Robleto’s work has been widely exhibited and is held in prominent collections, including the Menil Collection, the Whitney Museum of American Art, and the National Gallery of Art in Washington, D.C. Since 1997, he has had numerous solo exhibitions, most recently at the Santa Barbara Museum of Art (2024), the Amon Carter Museum of American Art (2024), the Radcliffe Institute for Advanced Study at Harvard University (2019), Menil Collection (2014), the Baltimore Museum of Art (2014), the New Orleans Museum of Art (2012), and the Museum of Contemporary Art, Denver (2011). In 2008, a ten-year survey exhibition, Alloy of Love, was organized by the Frances Young Tang Teaching Museum and Art Gallery at Skidmore College, Saratoga Springs, New York. In 2023, a second ten-year survey show, The Heart’s Knowledge: Science and Empathy in the Art of Dario Robleto, was organized by the Block Museum of Art at Northwestern University. A major monograph accompanied each exhibition.

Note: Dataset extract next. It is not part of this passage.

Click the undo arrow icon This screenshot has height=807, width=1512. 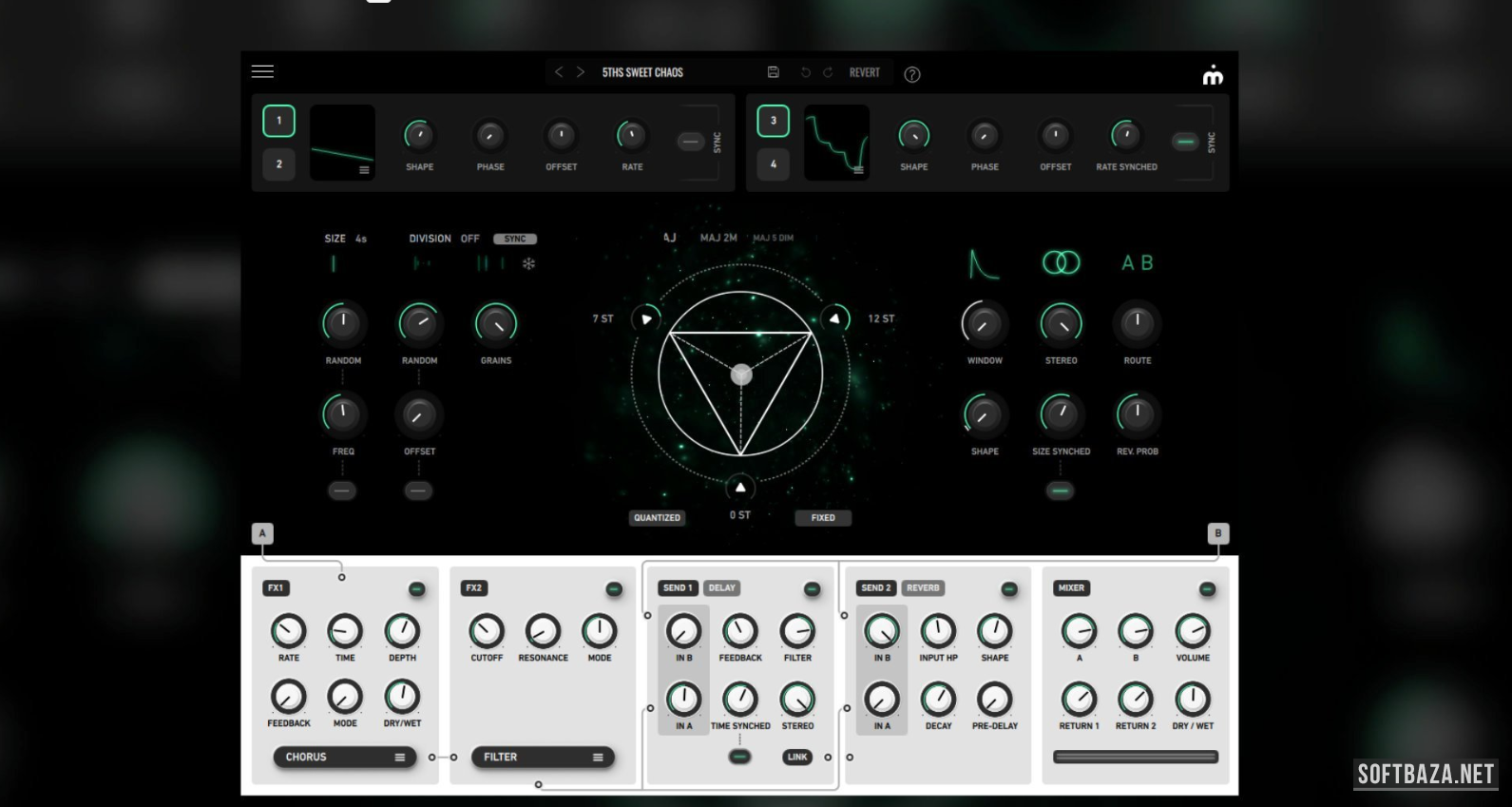pyautogui.click(x=806, y=72)
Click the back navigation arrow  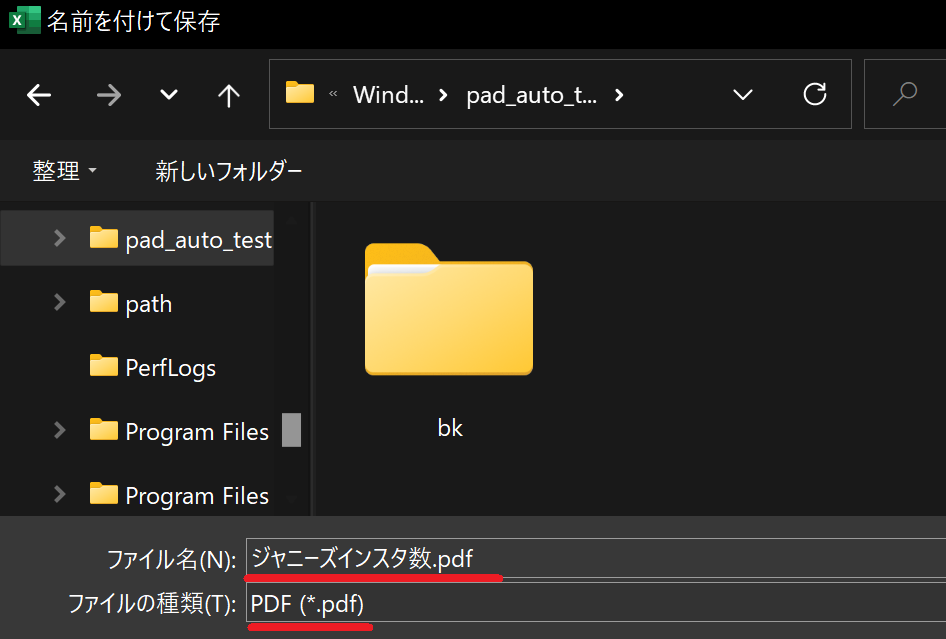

His work has been featured in numerous publications and media outlets, including Radiolab, Krista Tippett’s On Being, and The New York Times. Robleto has held positions as an artist-in-residence, research fellow, and lecturer at various cultural and scientific institutions, including the Smithsonian Museum of American History, the Massachusetts Institute of Technology, the SETI Institute, the Robert Rauschenberg Residency, the Hubble Space Telescope Science Institute, the Radcliffe Institute for Advanced Study at Harvard University, and the Center for the Advancement and Study of Visual Arts at the National Gallery. During 2013-2014, he served as the Viola Frey Distinguished Visiting Professor at the California College of the Arts in Oakland, CA. From 2016 to 2019, he was the Artist-in-Residence in Neuroaesthetics at the University of Houston’s Cullen College of Engineering, and from 2018 to 2023, he served as Artist-at-Large at Northwestern University’s McCormick School of Engineering and the Block Museum of Art. In 2015, he became a part of a distinguished team of scientists as the artistic consultant for “Breakthrough Message”—a multi-national initiative designed to stimulate intellectual and technical discussions about how and what to communicate if the ongoing search for intelligent life beyond Earth proves successful.
Photo: Sean Su
His awards include the Joan Mitchell Foundation Grant, the USA Rasmuson Fellowship, an Alfred P. Sloan Foundation Grant, and a VIA ART grant. In 2016, he was appointed as the Texas State 3-D Visual Artist. In 2025, Robleto received an Honorary Doctorate of Humane Letters from Middlebury College.
Since 2019, he has been a member of the advisory board for the Nasher Museum of Art at Duke University. In 2020, he worked as a research consultant for the popular science television series Cosmos: Possible Worlds, which aired on National Geographic and Fox. He is currently writing his first book, “The Heartbeat at the Edge of the Solar System: Science, Emotion, and the Golden Record,” co-authored with Harvard art historian Jennifer Roberts, and it is scheduled for publication by Scribner, a division of Simon & Schuster.